Mix Ant and Dec with some ants and bugs, in a faraway Australian jungle, and you get staple British November telly.

Twelve celebrities are brought together for just under a month and tasked with a series of gruesome games called Bushtucker trials in which they play for their campmates’ evening meals.

I’m a Celebrity… Get Me Out of Here! is notorious for its use of wild critters and shoving multiple celebrities into confined spaces, but many expected it to change this year due to the ongoing pandemic.

However, the only major difference was the Australian jungle set being traded for a more humbling Welsh ground.

Gwrych Castle in North Wales hosted this year’s series with the 12 celebrity contestants isolating themselves for two weeks prior to filming. There were also compulsory coronavirus tests for contestants and hosts every three days.

Staff too have had to be trained to work in such conditions and were fitted with proximity buzzers which go off if individuals are too close to one another. Special regard has had to be taken when approaching the hosts, Ant McPartlin and Declan Donnelly, who have had extremely limited production access to avoid them needing to self-isolate from one another.

Virus safety wasn’t the only obstacle though. Worries arose during airing of the episodes over the use of non-native bugs on Welsh ground with controversy around the effects they may have on the local ecosystem as well as the safety of the creatures themselves.

Marine biologist Nicole Grierson was less critical of the risks. She said: “The bugs that may be released, like cockroaches or mealworms, are at the bottom of the food-web.
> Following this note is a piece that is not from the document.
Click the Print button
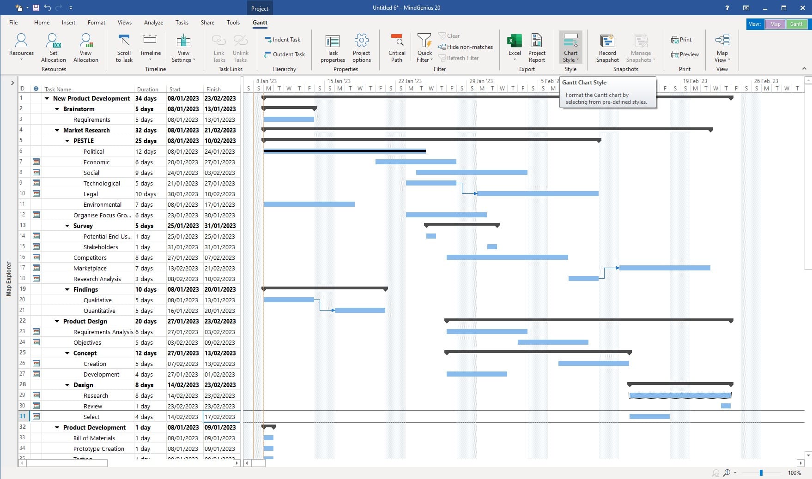812x479 pixels. [681, 40]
They are simply food sources for consumers above them.”

But the RSPCA have had “serious concerns” with the show’s treatment and portrayal of animals as objects of entertainment rather than living things.

It noted that particular problems were found with showing living things in a nasty or frightening light because it encourages impressionable audience members to approach animals and insects with the same levels of disregard that they see on TV.

ITV defended the use of the critters claiming that they were collected immediately after filming.

The final of I’m a Celebrity … Get Me Out of Here! saw Giovanna Fletcher crowned Queen of the Jungle.